Scientists Repeatedly Ignored in Alaska Oil Drilling Environmental Review Process
When President Trump signed the Tax Cuts and Jobs Act into law in January 2018, it contained a two-page section that effectively opened up 1.6 million acres of the Arctic National Wildlife Refuge (ANWR) in Alaska to oil and gas leases.
The ANWR is presumed to be one of the greatest onshore oil deposits in North America. Its ecosystem is also critical habitat for polar bears and caribou, and provides land for subsistence hunting communities in Alaska.
On December 11, 2018, Mother Jones published a memo circulated within the U.S. Department of the Interior (DOI). The memo, written by scientists at the U.S. Fish and Wildlife Service (FWS), warned that the use of seismic surveys to explore oil opportunities in the ANWR could threaten polar bear populations.

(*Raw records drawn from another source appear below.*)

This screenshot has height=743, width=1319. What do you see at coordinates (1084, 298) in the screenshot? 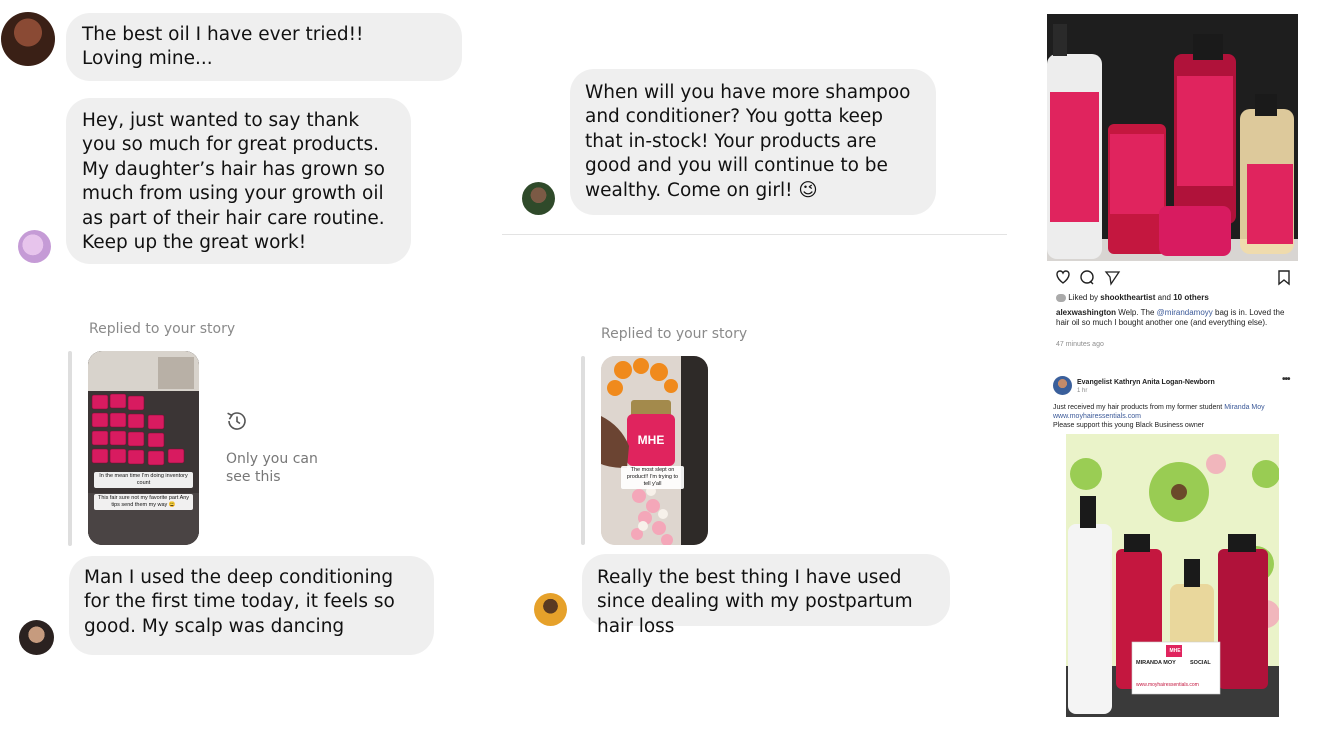
I see `liked-by-prefix: Liked by` at bounding box center [1084, 298].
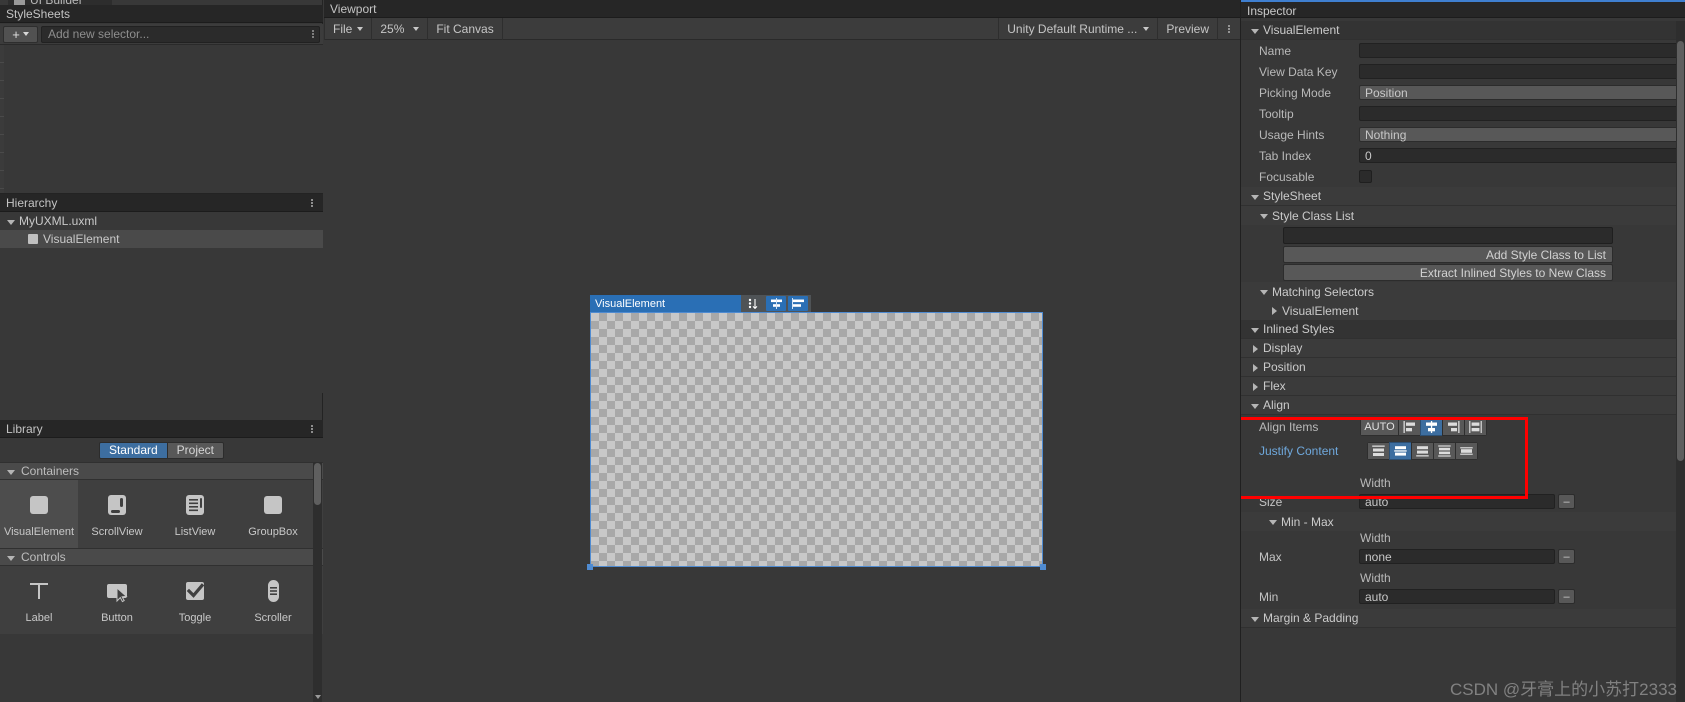 This screenshot has height=702, width=1685. What do you see at coordinates (1463, 292) in the screenshot?
I see `foldout-matching-selectors: Matching Selectors` at bounding box center [1463, 292].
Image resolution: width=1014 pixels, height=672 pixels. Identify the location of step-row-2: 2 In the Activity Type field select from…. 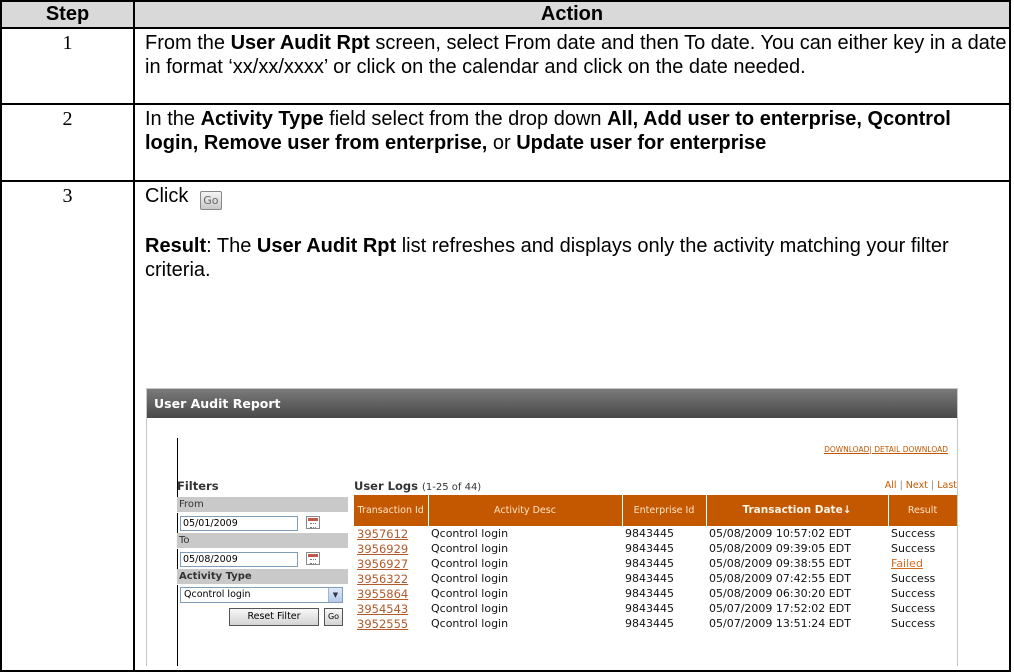
(506, 142).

Both officials at the DOI and Bureau of Land Management (BLM) have ignored these concerns, and instead have continued to push this project forward.
On March 12, 2019, Public Employees for Environmental Responsibility (PEER) issued a press release revealing the DOI’s failure to consider and publish 18 expert-written memos that address critical information gaps about the potential impacts of oil drilling in the ANWR. In addition to being withheld from the DOI’s draft environmental assessment, these documents were not released even after multiple advocacy groups filed Freedom of Information Act requests.
On April 25, 2019, E&E News published and Science Magazine reposted comments sent by the FWS on the draft environmental impact statement (EIS) to the BLM, warning that the draft EIS downplayed impacts of climate change too much, and that such impacts should be addressed in the final EIS. These comments were sent on March 13, 2019, the day after PEER leaked the 18 memos.